I am literally going back to school next September, as the 43rd Provost of Eton. Exactly like an ambassador with a new posting, you don’t get to see the living accommodation until after you’ve got the job. It felt strangely impertinent to be venturing upstairs in the Provost’s Lodge to inspect bedrooms and bathrooms. It is Tudor and civilised. But, like the archaeological layers of Troy, the interior has vestiges of all previous Provosts – Sir Antony Acland’s wallpaper, Lord Charteris’s bedside rug and so on, with dashing recent additions by the Waldegraves.

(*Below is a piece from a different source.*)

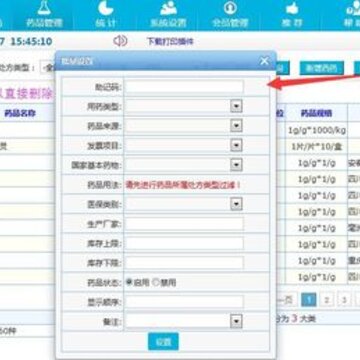Click the 助记码 input field

point(184,87)
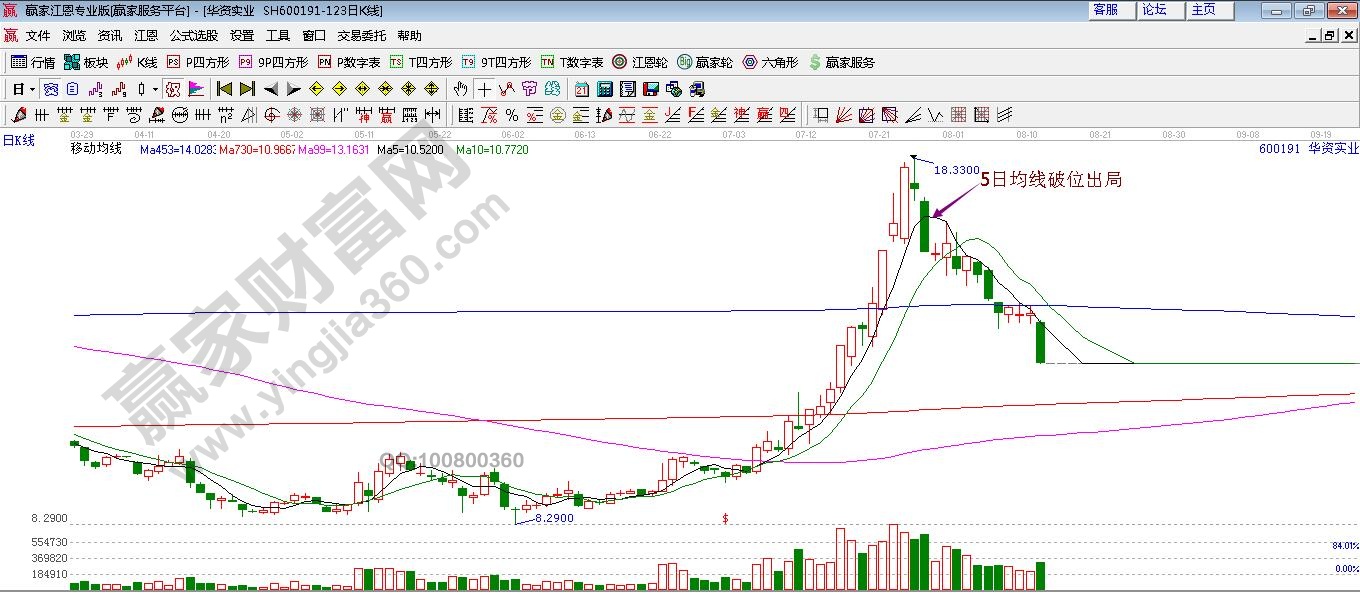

What is the etiquette on clapping after eulogies at memorial services? At Mary Quant’s service at the Chapel Royal, Hampton Court, a first-rate eulogy by Jasper Conran was met with a few exploratory handclaps which grew into a tumult of applause. Recently, clapping seems to be obligatory, regardless of whether or not the eulogy was any good. Perhaps it is the deceased we are applauding? And should we now also clap sermons?